Segment Open
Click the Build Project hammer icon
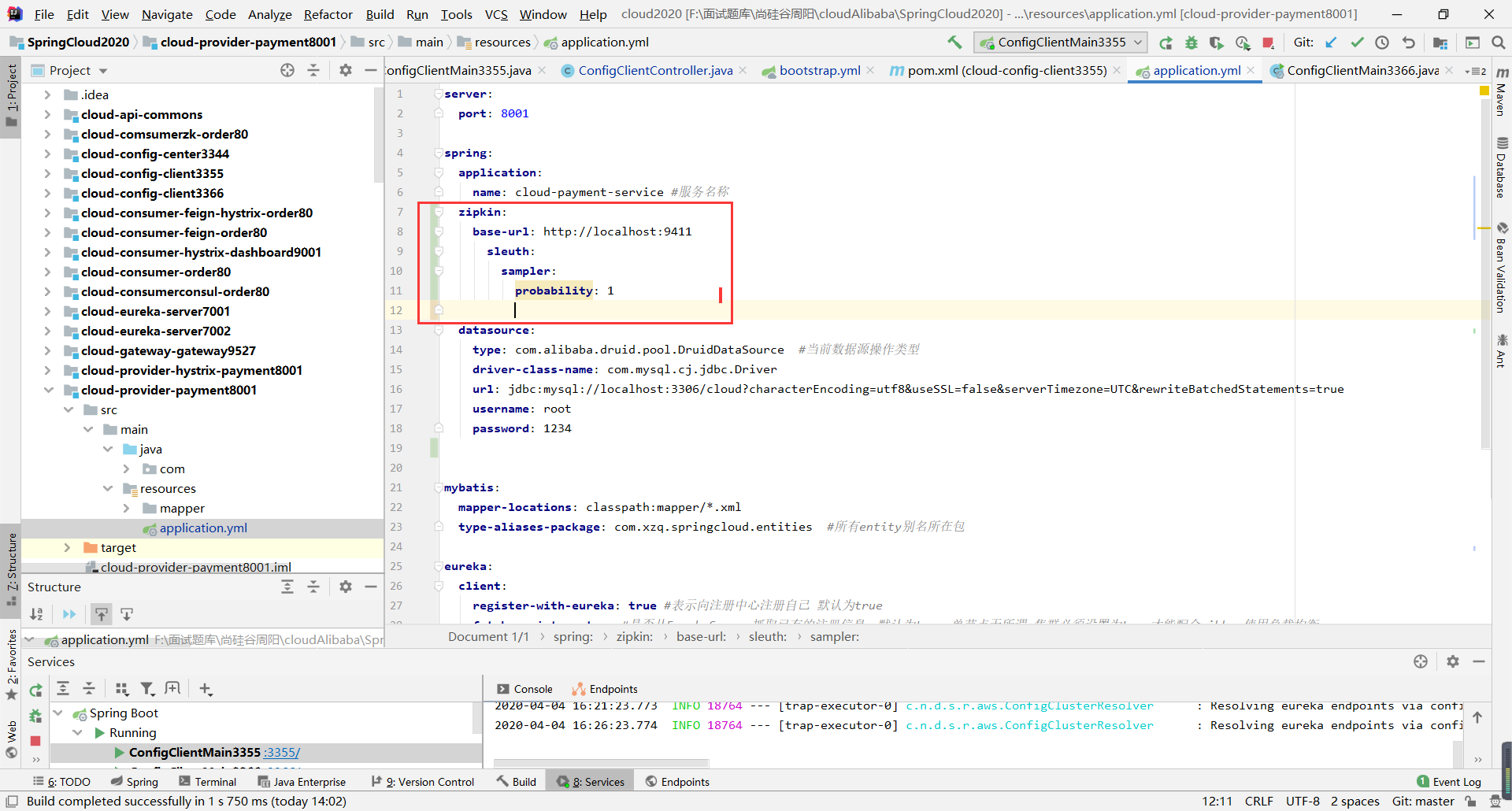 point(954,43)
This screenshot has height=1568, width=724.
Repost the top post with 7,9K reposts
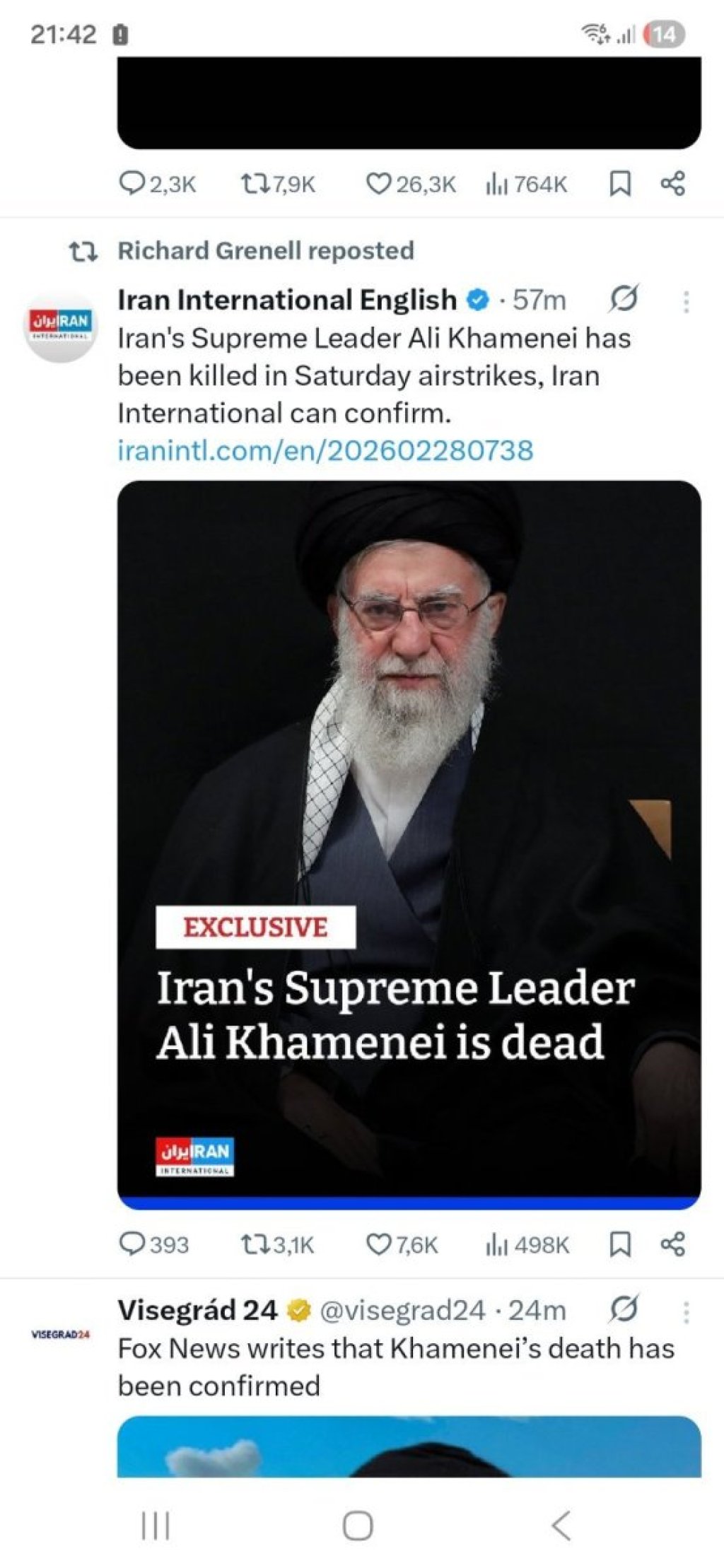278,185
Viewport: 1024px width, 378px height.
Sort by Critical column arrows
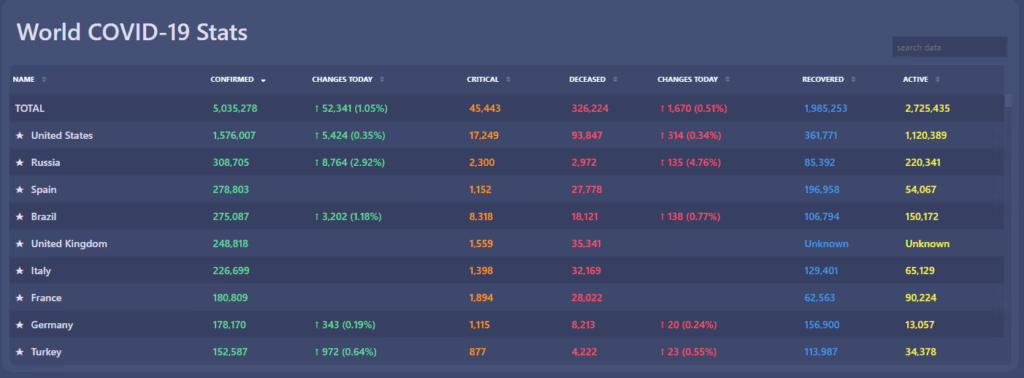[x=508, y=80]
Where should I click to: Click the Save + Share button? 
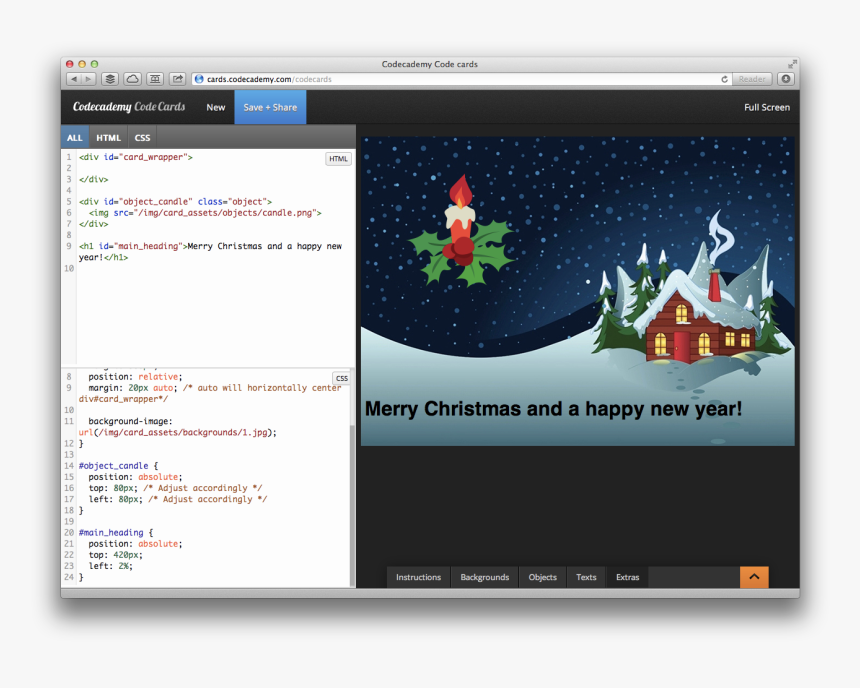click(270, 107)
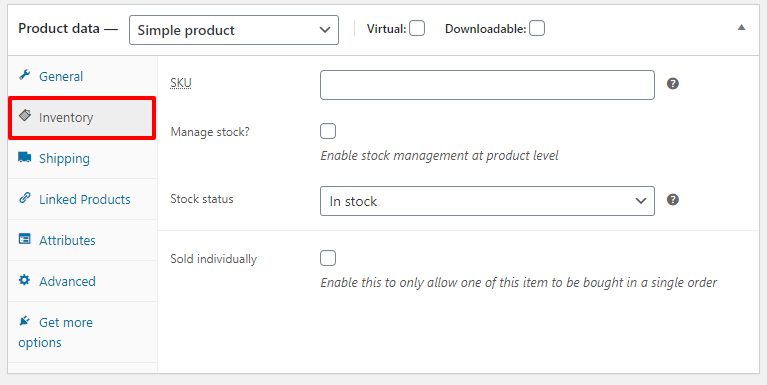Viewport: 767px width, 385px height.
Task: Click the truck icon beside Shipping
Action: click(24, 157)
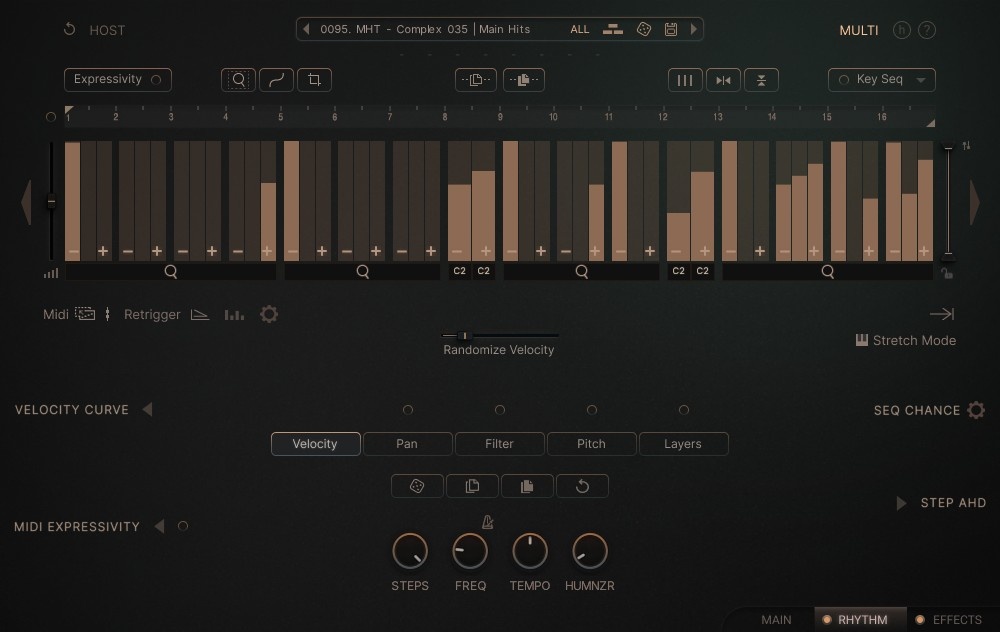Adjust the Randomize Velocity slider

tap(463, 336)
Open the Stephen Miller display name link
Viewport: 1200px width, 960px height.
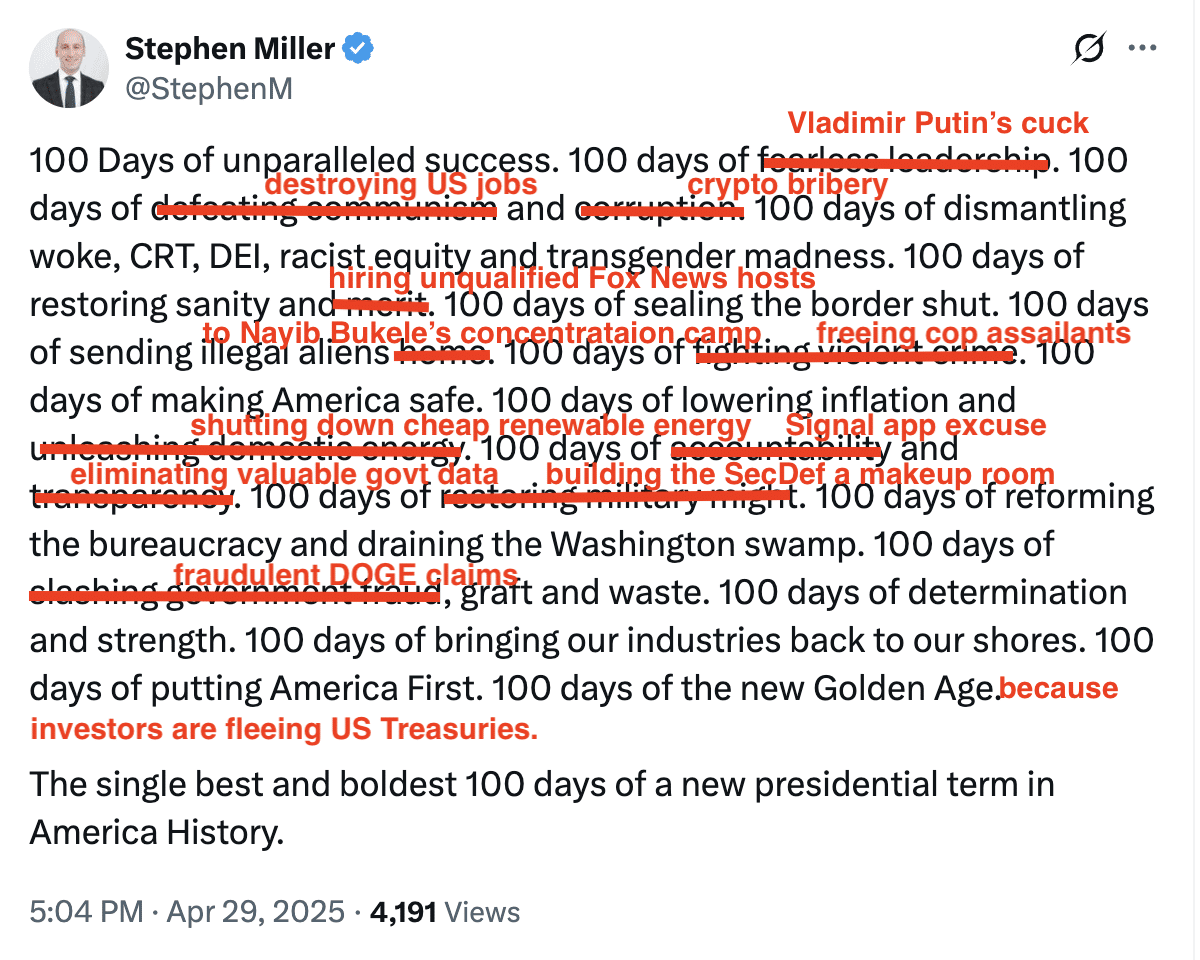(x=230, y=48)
Segment Closed
### [Try it]
Restate word for word the lines that begin at the one containing "Sort by Critical column arrows" and end with the final line of the records. Pictures stay out.

### [Exercise answer]
Sort by Critical column arrows
[x=508, y=80]
Where should I click to: Click the Save + Share button? 
click(270, 107)
Viewport: 767px width, 385px height.
Task: Click the truck icon beside Shipping
Action: click(24, 157)
Adjust the Randomize Velocity slider

tap(463, 336)
Open the Stephen Miller display name link
Viewport: 1200px width, 960px height.
(x=230, y=48)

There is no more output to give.